Mientras tanto, la policía se lanzó a la busca del extraño animal. Una y otra vez regresó con las manos vacías.

Entretanto, se reportaron apariciones del Chupacabras en comunidades latinas de Estados Unidos y en México en 1996, en Brasil en 1997 y en Chile en 2000, entre otras.

Tampoco allí los científicos alcanzaron una conclusión satisfactoria. Se habló de perros o monos, quizás una nueva especie con hábitos alimenticios modificados. Pero nada parecía terminante.



Lo que la ciencia no pudo explicar, lo suplió la imaginación.

Con cada nueva aparición del Chupacabras, se tejieron nuevas especulaciones e hipótesis.

En línea con los científicos, algunos creen que, efectivamente, se trata de un animal. Pero la historia no termina ahí: estas personas lo creen el resultado de una mutación natural, un engendro producto de la contaminación o el repugnante resultado de un experimento científico secreto.

También hay quien piensa que se trata de un animal prehistórico que sobrevive hasta nuestros días.

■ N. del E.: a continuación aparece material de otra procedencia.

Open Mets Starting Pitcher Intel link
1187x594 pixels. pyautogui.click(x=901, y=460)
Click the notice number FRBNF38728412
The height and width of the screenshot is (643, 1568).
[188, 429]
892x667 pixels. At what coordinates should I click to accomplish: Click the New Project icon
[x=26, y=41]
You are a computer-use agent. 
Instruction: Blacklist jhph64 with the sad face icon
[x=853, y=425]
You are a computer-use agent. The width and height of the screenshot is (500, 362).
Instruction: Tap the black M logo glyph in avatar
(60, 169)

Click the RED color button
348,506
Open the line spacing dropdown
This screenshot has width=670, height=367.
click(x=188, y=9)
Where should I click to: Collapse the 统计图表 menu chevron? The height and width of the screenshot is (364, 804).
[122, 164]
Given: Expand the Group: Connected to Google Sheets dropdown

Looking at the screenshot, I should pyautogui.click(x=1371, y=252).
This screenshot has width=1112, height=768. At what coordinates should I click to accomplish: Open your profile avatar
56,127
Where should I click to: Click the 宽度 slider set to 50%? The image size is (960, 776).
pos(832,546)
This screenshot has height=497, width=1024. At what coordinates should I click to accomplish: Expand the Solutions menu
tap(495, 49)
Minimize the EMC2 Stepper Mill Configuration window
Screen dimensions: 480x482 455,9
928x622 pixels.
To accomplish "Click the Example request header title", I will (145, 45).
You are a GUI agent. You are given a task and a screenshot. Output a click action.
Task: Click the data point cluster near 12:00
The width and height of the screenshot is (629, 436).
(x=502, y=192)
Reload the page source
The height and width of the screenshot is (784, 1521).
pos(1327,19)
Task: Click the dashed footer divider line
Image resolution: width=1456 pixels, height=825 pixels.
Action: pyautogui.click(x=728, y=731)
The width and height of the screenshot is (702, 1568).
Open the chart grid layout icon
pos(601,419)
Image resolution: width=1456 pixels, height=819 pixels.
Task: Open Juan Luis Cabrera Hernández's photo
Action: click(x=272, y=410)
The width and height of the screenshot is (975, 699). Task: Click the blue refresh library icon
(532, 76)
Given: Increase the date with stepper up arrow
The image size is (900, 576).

Otros atribuyen las extrañas muertes a grupos satánicos que efectuaban rituales sangrientos. Terceros van más allá y dicen que el Chupacabras es el demonio mismo, e incluso señalan que deja un olor a azufre a su paso.

Están quienes lo asocian con extraterrestres.


Los comerciantes obtienen beneficios
Para el sector comercial el Chupacabras es, con distancia, un asunto muy terrenal. La propagación de la leyenda dio la oportunidad a muchos de hacer negocio. Llaveros, camisetas, toda clase de recuerdos y hasta paseos turísticos se han vendido donde los supuestos ataques del Chupacabras tuvieron lugar.

Hubo casos en Argentina también
Una serie de misteriosas muertes de ganado en 2002 tuvo intrigados a sus propietarios y a la comunidad científica de la provincia de La Pampa, en el centro de Argentina, a unos 400 kilómetros al oeste de Buenos Aires.

Llamó la atención que, en muchos casos, los cuadrúpedos fueron mutilados.


Nace el mito en Puerto Rico

El mito tuvo su origen en la isla de Puerto Rico. Se cuenta que existe en México, América Central y América del Sur, en países como Costa Rica, México, Bolivia, Ecuador, Argentina y Brasil.